Peter Grünberg Centre

The Peter Grünberg Centre at Forschungszentrum Jülich is an essential method and infrastructure platform for nanoelectronics research in the Jülich-Aachen region. It is the first dedicated nanoelectronics user research facility in Germany. It combines a state-of-the-art research technology platform with widespread scientific expertise for the benefit of internal and external users. The possibilities provided by the Peter Grünberg Centre range from the sample preparation of complex structures and in-depth electron- and photon-beam characterization up to their integration into novel device concepts and architectures.
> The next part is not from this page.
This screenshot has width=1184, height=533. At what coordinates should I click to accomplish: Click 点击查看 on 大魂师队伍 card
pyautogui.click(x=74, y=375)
Peter Grünberg from Forschungszentrum Jülich was awarded the Nobel Prize in Physics 2007 jointly with Albert Fert. The two scientists were honoured for discovering the giant magnetoresistance effect which is used in millions of computer hard drives today. The Peter Grünberg Centre builds on the recipe for success created by the famous scientist after whom it is named.
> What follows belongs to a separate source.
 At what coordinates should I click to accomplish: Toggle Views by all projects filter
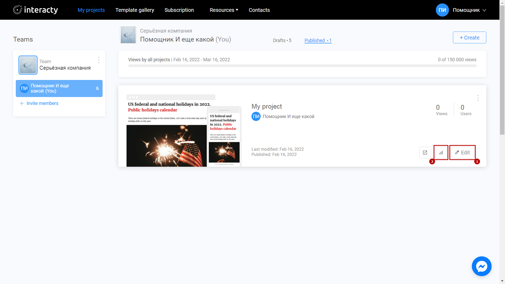(149, 60)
The new research platform in Jülich spans a range of activities from broad-based fundamental research for nanoelectronics and information technology to concepts for technological applications. The new centre will thus play a key role in the Jülich-Aachen Research Alliance (JARA) with RWTH Aachen University. It will strengthen research activities in the area of future information technology (FIT) at Forschungszentrum Jülich and within the JARA section Fundamentals of Future Information Technology (JARA-FIT), and grant internal and external users access to the necessary technology. Within the Peter Grünberg Centre, knowledge and expertise will be shared among all research groups participating in JARA-FIT.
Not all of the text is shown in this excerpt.